- [TEXT SECTION]:

--- Begin ---

It's the value of v of t
plus the derivative
at our point times the size of h.
So again, it's kind of like a Taylor polynomial.
This is your linear term,
and then it's plus something that we don't care about,
something that's gonna get really small
as h goes small,
and really small in comparison to h, more importantly.
And from that you subtract off
f of v of t.
Kind of running off the edge.
I always keep running off the edge.
And all of that is divided by h.
Now, the point here is
when you look at this limit, because we're taking it
as h goes to zero,
we'll basically be able to ignore this o of h component
because as h goes to zero,
this gets very, very small in comparison to h.
So everything that's on the inside here
is basically just the v of t
plus this vector value, right?
And this is h times some kind of vector.
But if you think back, I made a video
on the formal definition of the directional derivative.
And if you remembered, or if you kind of go back
and take a look now, this is exactly the formal definition
of the directional derivative.
We're taking h to go to zero,
the thing we're multiplying it by
is a certain vector quantity.
That vector is the nudge to your original value,
and then we're dividing everything by h.
So by definition, this entire thing
is the directional derivative in the direction of
the derivative of the function of t.
I'm writing v prime t instead of getting the whole
dv, dt down there.
All of that of f evaluated at where?
Well, the place that we're starting
is just v of t, so that's v of t.
And that's it, that's the answer.
'Cause when you evaluate the directional derivative,
the way that you do that, you take the gradient of f,
evaluate it at whatever point you're starting at,
in this case it's the output of v of t,
and you take the dot product between that
and the vector value derivative.
Well, I mean (chuckles),
the dot product between that and whatever your vector is,
which, in this case, is the vector-value derivative
of v, and that's the multivariable chain rule.

--- End ---

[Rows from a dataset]
--- Begin ---

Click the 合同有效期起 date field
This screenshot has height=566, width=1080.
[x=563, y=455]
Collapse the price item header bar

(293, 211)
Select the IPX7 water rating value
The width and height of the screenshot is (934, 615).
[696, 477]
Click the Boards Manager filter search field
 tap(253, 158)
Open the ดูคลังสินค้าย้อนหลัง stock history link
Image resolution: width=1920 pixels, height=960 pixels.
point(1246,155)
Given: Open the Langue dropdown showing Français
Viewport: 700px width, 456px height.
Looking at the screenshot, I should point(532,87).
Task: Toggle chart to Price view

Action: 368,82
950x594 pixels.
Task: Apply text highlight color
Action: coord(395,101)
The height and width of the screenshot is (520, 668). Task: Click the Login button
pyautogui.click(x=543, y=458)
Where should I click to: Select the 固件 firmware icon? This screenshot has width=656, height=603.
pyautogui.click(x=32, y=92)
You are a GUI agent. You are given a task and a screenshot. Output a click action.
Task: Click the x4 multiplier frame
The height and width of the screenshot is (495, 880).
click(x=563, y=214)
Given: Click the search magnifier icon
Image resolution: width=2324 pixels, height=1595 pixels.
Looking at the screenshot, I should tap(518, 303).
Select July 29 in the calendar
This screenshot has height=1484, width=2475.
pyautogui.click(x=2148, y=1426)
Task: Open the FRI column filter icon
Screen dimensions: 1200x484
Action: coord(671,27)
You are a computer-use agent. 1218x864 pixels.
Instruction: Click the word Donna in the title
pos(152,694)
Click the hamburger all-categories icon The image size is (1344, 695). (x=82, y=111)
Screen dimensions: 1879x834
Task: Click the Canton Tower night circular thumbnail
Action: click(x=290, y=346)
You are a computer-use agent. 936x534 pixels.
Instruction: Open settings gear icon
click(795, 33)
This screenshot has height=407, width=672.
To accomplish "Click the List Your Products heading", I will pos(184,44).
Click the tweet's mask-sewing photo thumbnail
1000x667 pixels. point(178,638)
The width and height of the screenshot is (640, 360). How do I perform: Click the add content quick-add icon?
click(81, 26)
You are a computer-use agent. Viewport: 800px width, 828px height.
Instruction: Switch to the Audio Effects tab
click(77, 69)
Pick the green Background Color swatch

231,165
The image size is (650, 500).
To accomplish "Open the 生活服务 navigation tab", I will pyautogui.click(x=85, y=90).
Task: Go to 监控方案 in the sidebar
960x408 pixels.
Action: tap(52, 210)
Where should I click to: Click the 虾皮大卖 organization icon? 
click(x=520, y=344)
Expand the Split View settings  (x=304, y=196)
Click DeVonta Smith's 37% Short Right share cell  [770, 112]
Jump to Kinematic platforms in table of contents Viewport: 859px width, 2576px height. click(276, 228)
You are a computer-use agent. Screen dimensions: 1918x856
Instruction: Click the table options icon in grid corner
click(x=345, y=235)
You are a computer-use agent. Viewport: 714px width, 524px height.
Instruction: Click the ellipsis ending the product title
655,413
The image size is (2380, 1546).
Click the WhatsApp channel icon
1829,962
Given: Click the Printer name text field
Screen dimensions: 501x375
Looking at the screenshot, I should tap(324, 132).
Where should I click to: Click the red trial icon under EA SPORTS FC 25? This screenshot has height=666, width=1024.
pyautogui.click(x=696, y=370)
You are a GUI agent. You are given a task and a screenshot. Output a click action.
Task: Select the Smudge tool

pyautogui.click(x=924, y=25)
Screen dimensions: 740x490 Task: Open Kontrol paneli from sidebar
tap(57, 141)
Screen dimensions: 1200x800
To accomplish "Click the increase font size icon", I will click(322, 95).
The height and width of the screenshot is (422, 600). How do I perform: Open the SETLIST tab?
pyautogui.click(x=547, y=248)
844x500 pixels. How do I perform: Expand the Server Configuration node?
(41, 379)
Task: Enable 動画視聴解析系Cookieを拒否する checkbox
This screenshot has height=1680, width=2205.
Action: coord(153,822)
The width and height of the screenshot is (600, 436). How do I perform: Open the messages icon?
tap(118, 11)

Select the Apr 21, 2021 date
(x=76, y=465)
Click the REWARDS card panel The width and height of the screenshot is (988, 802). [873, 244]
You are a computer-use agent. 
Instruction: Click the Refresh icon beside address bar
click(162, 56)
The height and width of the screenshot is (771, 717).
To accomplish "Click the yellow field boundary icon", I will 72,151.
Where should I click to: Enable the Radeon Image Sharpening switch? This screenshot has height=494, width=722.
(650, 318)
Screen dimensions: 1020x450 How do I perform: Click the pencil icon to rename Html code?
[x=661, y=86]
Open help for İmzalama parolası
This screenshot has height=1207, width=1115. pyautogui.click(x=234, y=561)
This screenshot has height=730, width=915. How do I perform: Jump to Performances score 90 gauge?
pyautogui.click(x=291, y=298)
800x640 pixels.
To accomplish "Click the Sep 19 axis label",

--- End ---

- [REQUIREMENTS]:
Continue the explanation of the multivariable chain rule from its last sentence.

- [TASK RESPONSE]:
And if you look back through the line of reasoning,
it all really did match
the thoughts of kind of nudging, nudging,
and seeing how that nudged, right?
Because the reason we thought to use
the vector-value derivative
was because of that intuition.
And the reason for all the manipulation that I did
is just because I wanted to be able to express
what a nudge to the input of v looks like.
And what that looks like is the original value
plus a certain vector here.
This was the resulting nudge in the intermediary space.
I wanted to express that in a formal way.
And sure, we have this kind of o of h term
that expresses something that shrinks really fast,
but once you express it like that,
you just end up plopping out
the definition of the directional derivative.
So I hope that gives kind of a satisfying reason
for those of you who are a little bit more rigor-inclined
for why the multivariable chain rule works.
I should also maybe mention there's a more general
multivariable chain rule for vector-valued functions.
I'll get to that at another point
when I talk about the connections
between multivariable calculus and linear algebra.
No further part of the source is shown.